Чура умолк и стал терпеливо дожидаться, что ответит государь Иван Васильевич.

В царскую переднюю величаво ступил митрополит Макарий. Он чуть склонил седую голову перед юным государем, признавая его право повелевать, и, не удостоив басурман вниманием, присел на лавку.

— Поди разберись, кому верить. Шах-Али — пес старый, а ты, видать, похуже его будешь, вон глаза какие хитрющие, — простовато заметил самодержец.

Нахмурился Чура Нарыков:

— Свел бы ты, царь Иван, с Казани своего раба, а вместо него боярина поставил. На том тебе вся Казанская земля челом бьет.

— А если я вас не пожалую?

— Если не пожалуешь… Тогда казанцы будут добывать хана из других земель.

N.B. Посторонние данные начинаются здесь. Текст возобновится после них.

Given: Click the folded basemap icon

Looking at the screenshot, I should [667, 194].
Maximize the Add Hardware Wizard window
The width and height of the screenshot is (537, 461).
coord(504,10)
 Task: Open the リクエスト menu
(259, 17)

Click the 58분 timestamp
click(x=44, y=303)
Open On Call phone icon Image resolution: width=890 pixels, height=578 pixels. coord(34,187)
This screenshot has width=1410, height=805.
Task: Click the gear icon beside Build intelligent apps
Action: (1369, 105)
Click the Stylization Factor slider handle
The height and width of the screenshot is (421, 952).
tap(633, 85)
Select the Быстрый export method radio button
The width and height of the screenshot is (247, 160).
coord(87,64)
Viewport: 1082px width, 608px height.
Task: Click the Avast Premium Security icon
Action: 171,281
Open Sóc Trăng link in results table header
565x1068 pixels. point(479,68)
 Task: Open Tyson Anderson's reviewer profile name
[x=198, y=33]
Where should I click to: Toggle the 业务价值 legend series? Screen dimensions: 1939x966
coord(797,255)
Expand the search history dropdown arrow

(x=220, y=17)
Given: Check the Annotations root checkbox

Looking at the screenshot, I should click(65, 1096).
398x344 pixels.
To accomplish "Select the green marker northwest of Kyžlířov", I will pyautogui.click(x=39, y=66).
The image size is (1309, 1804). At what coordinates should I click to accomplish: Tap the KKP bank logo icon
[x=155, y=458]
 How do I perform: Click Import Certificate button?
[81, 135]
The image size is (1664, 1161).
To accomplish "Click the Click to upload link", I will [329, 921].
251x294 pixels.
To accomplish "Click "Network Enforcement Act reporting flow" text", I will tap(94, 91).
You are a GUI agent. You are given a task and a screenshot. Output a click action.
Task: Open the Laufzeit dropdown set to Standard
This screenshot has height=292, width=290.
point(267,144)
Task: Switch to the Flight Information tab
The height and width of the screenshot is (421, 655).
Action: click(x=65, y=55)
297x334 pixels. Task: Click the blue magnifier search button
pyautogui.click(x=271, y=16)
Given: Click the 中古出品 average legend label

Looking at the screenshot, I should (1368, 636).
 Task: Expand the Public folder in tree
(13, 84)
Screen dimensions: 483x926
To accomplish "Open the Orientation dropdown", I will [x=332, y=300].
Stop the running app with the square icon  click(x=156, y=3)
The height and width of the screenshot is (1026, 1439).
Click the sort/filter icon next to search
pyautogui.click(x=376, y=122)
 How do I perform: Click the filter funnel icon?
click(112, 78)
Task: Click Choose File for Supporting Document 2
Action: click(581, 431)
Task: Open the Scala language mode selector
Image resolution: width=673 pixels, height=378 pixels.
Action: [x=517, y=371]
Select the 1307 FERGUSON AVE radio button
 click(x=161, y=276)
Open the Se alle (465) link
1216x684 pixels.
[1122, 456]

— За что же вы царя-то своего не любите? — допытывался Иван Васильевич. — Он вам Богом посланный.

— Хан Шах-Али жесток и мстителен. Он не любит народ, которым управляет. Казанский хан казнил многих знатных эмиров и мурз, а их золото забрал себе, — обвинял Чура Нарыков. — Наших жен и дочерей он забирает к себе силой, как будто ему не хватает собственного гарема.

— Государь, — заговорил Макарий. Его слова были глухими, будто раздавались из склепа. — А быть может, уступить нам казанским послам. Почему бы в Казани не быть ханом русскому боярину, тем более если того желают казанцы? Старый пес — всегда ленивый пес.

Не ожидал Чура Нарыков найти в лице митрополита поддержку и, ободренный, продолжил:

— Если государь еще и земли нам пожалует на Горной стороне, что отняты были, тогда мы сами распахнем врата перед русским князем. Все мы будем во власти царя Ивана, пусть же он распоряжается, кому в городе быть, а кому на посадах сидеть.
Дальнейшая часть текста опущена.